Modulation of ERα signaling in breast cancer PDEs. (A) qPCR analysis of PGR expression shows differential response to 10 nm E2 in breast cancer PDEs (n = 14). Samples with ≥ 50% change compared to vehicle were considered responsive. Data are presented as the mean ± SEM. (B) ChIP‐sequencing analysis of ERα binding sites in breast cancer PDEs (n = 3), untreated primary breast cancers (n = 3), an in vivo xenograft tumor grown from the ERα‐positive MCF7 cell line, and MCF7 cells cultured in vitro (n = 2).
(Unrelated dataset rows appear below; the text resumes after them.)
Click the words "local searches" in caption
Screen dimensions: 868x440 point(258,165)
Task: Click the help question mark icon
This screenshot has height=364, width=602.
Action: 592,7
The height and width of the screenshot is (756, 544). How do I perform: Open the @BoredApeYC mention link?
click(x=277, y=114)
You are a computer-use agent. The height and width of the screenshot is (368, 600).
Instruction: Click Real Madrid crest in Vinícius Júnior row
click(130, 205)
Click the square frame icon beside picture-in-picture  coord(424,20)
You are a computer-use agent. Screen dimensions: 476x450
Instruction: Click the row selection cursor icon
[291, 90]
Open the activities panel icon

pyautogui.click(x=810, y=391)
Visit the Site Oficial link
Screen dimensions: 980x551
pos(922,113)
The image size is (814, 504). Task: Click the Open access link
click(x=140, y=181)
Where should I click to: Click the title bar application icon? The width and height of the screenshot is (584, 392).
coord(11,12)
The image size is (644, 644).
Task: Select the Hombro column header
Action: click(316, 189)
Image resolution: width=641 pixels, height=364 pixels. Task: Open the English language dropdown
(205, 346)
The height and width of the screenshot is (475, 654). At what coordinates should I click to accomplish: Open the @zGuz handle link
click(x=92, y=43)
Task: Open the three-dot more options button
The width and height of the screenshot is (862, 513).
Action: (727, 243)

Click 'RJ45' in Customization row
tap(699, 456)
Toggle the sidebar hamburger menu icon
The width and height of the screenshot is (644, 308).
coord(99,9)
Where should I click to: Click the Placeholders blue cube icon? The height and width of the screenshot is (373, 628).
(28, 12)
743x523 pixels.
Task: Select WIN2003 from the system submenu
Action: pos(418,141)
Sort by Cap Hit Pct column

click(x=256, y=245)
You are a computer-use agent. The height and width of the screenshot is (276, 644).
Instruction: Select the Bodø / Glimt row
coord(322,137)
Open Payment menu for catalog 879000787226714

Shown are examples of ERα binding events that are shared by all models (RARA), present only in in vivo models (SLCO5A1) or present only in cell line models (TOB1/SPAG9). (C) Venn diagram showing the overlap of ERα binding sites identified in PDEs treated with E2 or E2+ R5020. Only ChIP‐seq peaks identified in at least two tumors were considered included. Heat map of treatment‐specific binding events from the Venn diagram. Data were centered at the top of the peak and visualized with a 5‐kb window around the peak. (D) ERα ChIP‐seq binding sites identified in E2− or E2+ R5020‐treated breast cancer PDEs. Examples of common binding sites (upper panel) and treatment‐specific binding (lower panel) sites are shown.